Fair warning: the new album The Deer's Cry, on ECM, strings together an hour's worth of prayers, meditations, and Bible readings, thirteen items in all, sung mostly a cappella in Russian, Latin, German, English, and Spanish... But before you cut and run, consider this: the music is by Arvo Pärt, of Estonia, now in his fifth straight year as bachtrack.com's number-one living classical composer, ahead of John Adams and John ("Star Wars") Williams, in that order. Call Pärt Spartan if you must, or even monastic: never will he tempt you to whistle along, tap your toe, or swoon at the sonics, yet he holds you in thrall. Whatever his writing may owe to ancient belief systems, it transcends them, speaking to and from our being's ground. Prophetically enough, the album that put him on the map some forty years ago borrowed its title from Tabula Rasa, a double concerto for two solo violins, prepared piano, and chamber orchestra. Vocal or instrumental, Pärt's art clears the slate.

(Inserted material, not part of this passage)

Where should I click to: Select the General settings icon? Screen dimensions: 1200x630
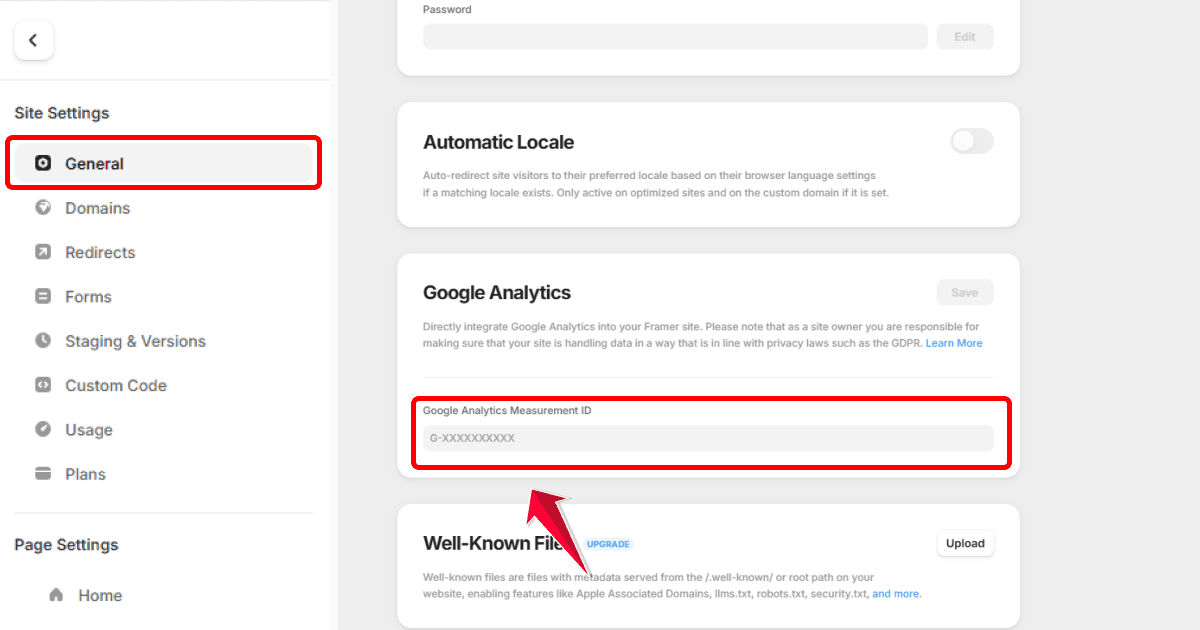[x=42, y=163]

The prayer known as "The Deer's Cry" harks back to the pagan Ireland. A Christian band, it seems, was crossing enemy territory under the protection of St. Patrick when they sensed mortal danger. So the saint sang his hymn, and as he did, the enemies lying in ambush beheld no human forms but a wild doe and her flock of fawns and let them pass in peace.
Other names for the text, in ancient Erse, are "St. Patrick's Breastplate" and "The Lorica of St. Patrick," which uses Latin to say the same thing. Of the roughly 100 original lines, Pärt has set, in English, only a ten-line nugget consisting entirely of sentence fragments. In all of four minutes, the litany goes from the simplest of formulae ("Christ with me, Christ before me, Christ behind me"), on to others that are more intimate and more mystical ("Christ in the eye that sees me, Christ in the ear that hears me"), and back again to end as it began. Rhythmically, the pulse of the chant is measured, modular, deliberate, in keeping with the opening block harmony, sounded in a compact middle register. But a few beats on, the spectrum starts to spread, in lengthening phrases that in time come to span the heights and the depths. A temple arises in our inner ear, all grace and gravitas, pared to essence.

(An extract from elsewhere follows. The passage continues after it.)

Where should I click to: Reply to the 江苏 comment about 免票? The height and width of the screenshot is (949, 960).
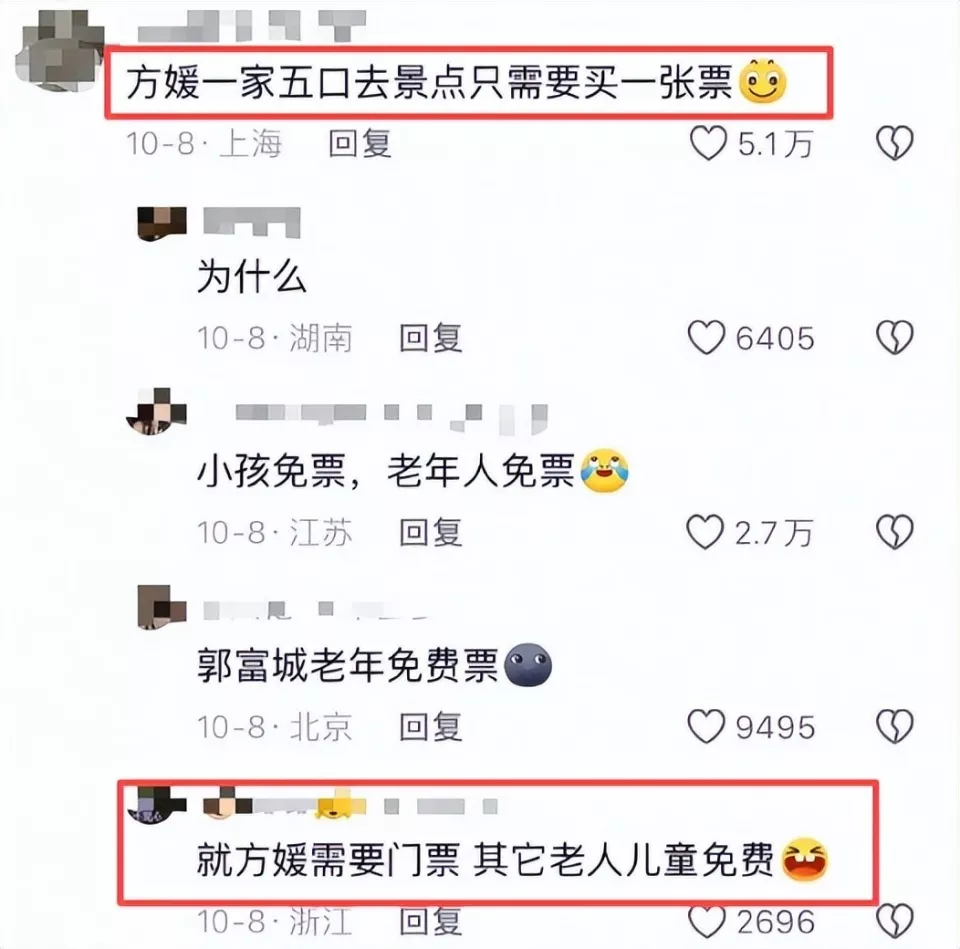[430, 532]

The composer (right) with ECM founder and producer Manfred Eicher, architect of the canonical Pärt discography.
I suspect a track-by-track account of The Deer's Cry would try the reader's patience no less than my own. To a casual ear, Pärt's style may seem uniform to the point of monotony. Yet an elegant subliminal logic lends this program unfailing continuity, contrast, and richness of nuance. It pays to listen closely.

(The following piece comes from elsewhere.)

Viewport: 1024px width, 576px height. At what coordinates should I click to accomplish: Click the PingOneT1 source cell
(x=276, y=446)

A final point: the liner notes give the texts we hear, without parallel translation, transliteration (in the case of Cyrillic), or commentary of any kind. As a rule, the closer I can follow language set to music, the more fully I enter into the spirit of a score, but with Pärt just a word (in the case of Russian) may spring the lock. In his deepest shadows, there is light. Thanks, Google, for the lore on St. Patrick, stitched together here from sources that agree in outline though they vary in detail.